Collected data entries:
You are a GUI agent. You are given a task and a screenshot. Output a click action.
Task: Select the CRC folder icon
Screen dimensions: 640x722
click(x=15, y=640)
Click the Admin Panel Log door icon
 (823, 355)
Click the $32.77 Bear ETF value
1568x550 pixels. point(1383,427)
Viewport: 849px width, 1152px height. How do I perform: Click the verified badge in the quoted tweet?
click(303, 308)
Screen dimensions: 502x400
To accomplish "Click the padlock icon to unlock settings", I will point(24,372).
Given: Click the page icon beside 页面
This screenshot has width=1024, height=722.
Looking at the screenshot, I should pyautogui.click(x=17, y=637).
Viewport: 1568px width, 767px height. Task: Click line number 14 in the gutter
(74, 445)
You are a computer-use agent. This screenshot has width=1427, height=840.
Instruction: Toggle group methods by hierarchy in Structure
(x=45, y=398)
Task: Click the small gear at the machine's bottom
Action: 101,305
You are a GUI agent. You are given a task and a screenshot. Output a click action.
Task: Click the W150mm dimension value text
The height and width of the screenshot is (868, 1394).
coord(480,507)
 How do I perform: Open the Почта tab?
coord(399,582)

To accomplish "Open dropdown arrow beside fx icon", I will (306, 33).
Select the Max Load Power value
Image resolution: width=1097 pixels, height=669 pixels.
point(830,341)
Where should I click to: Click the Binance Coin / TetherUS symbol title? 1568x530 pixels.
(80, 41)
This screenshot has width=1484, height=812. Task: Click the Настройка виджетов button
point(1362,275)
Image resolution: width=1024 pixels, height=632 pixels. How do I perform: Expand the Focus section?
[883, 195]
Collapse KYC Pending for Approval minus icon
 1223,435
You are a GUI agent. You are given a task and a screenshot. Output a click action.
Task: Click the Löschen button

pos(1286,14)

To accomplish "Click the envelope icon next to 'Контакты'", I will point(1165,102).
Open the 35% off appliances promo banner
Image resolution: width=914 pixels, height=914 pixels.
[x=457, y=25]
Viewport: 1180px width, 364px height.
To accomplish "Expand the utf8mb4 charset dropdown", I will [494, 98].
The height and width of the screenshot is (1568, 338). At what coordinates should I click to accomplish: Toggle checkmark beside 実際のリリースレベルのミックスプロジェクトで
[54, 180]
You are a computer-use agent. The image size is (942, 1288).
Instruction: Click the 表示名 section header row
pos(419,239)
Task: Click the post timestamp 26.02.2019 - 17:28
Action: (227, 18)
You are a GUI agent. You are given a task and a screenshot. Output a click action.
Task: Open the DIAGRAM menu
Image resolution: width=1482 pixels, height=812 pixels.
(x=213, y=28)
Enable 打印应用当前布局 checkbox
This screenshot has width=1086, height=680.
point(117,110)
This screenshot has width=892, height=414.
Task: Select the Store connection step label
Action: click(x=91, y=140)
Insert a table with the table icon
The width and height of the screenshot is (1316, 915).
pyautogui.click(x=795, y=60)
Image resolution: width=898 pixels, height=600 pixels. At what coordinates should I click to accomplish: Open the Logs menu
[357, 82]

- YOUR GOAL: Reproduce every line of the listing above without any change.

- RESULT FOR THIS EXERCISE:
You are a GUI agent. You are given a task and a screenshot. Output a click action.
Task: Select the CRC folder icon
Screen dimensions: 640x722
click(x=15, y=640)
Click the Admin Panel Log door icon
 (823, 355)
Click the $32.77 Bear ETF value
1568x550 pixels. point(1383,427)
Viewport: 849px width, 1152px height. How do I perform: Click the verified badge in the quoted tweet?
click(303, 308)
Screen dimensions: 502x400
To accomplish "Click the padlock icon to unlock settings", I will point(24,372).
Given: Click the page icon beside 页面
This screenshot has width=1024, height=722.
Looking at the screenshot, I should pyautogui.click(x=17, y=637).
Viewport: 1568px width, 767px height. Task: Click line number 14 in the gutter
(74, 445)
You are a computer-use agent. This screenshot has width=1427, height=840.
Instruction: Toggle group methods by hierarchy in Structure
(x=45, y=398)
Task: Click the small gear at the machine's bottom
Action: 101,305
You are a GUI agent. You are given a task and a screenshot. Output a click action.
Task: Click the W150mm dimension value text
The height and width of the screenshot is (868, 1394).
coord(480,507)
 How do I perform: Open the Почта tab?
coord(399,582)

To accomplish "Open dropdown arrow beside fx icon", I will (306, 33).
Select the Max Load Power value
Image resolution: width=1097 pixels, height=669 pixels.
point(830,341)
Where should I click to: Click the Binance Coin / TetherUS symbol title? 1568x530 pixels.
(80, 41)
This screenshot has width=1484, height=812. Task: Click the Настройка виджетов button
point(1362,275)
Image resolution: width=1024 pixels, height=632 pixels. How do I perform: Expand the Focus section?
[883, 195]
Collapse KYC Pending for Approval minus icon
 1223,435
You are a GUI agent. You are given a task and a screenshot. Output a click action.
Task: Click the Löschen button

pos(1286,14)

To accomplish "Click the envelope icon next to 'Контакты'", I will point(1165,102).
Open the 35% off appliances promo banner
Image resolution: width=914 pixels, height=914 pixels.
[x=457, y=25]
Viewport: 1180px width, 364px height.
To accomplish "Expand the utf8mb4 charset dropdown", I will [494, 98].
The height and width of the screenshot is (1568, 338). At what coordinates should I click to accomplish: Toggle checkmark beside 実際のリリースレベルのミックスプロジェクトで
[54, 180]
You are a computer-use agent. The image size is (942, 1288).
Instruction: Click the 表示名 section header row
pos(419,239)
Task: Click the post timestamp 26.02.2019 - 17:28
Action: (227, 18)
You are a GUI agent. You are given a task and a screenshot. Output a click action.
Task: Open the DIAGRAM menu
Image resolution: width=1482 pixels, height=812 pixels.
(x=213, y=28)
Enable 打印应用当前布局 checkbox
This screenshot has width=1086, height=680.
point(117,110)
This screenshot has width=892, height=414.
Task: Select the Store connection step label
Action: click(x=91, y=140)
Insert a table with the table icon
The width and height of the screenshot is (1316, 915).
pyautogui.click(x=795, y=60)
Image resolution: width=898 pixels, height=600 pixels. At what coordinates should I click to accomplish: Open the Logs menu
[357, 82]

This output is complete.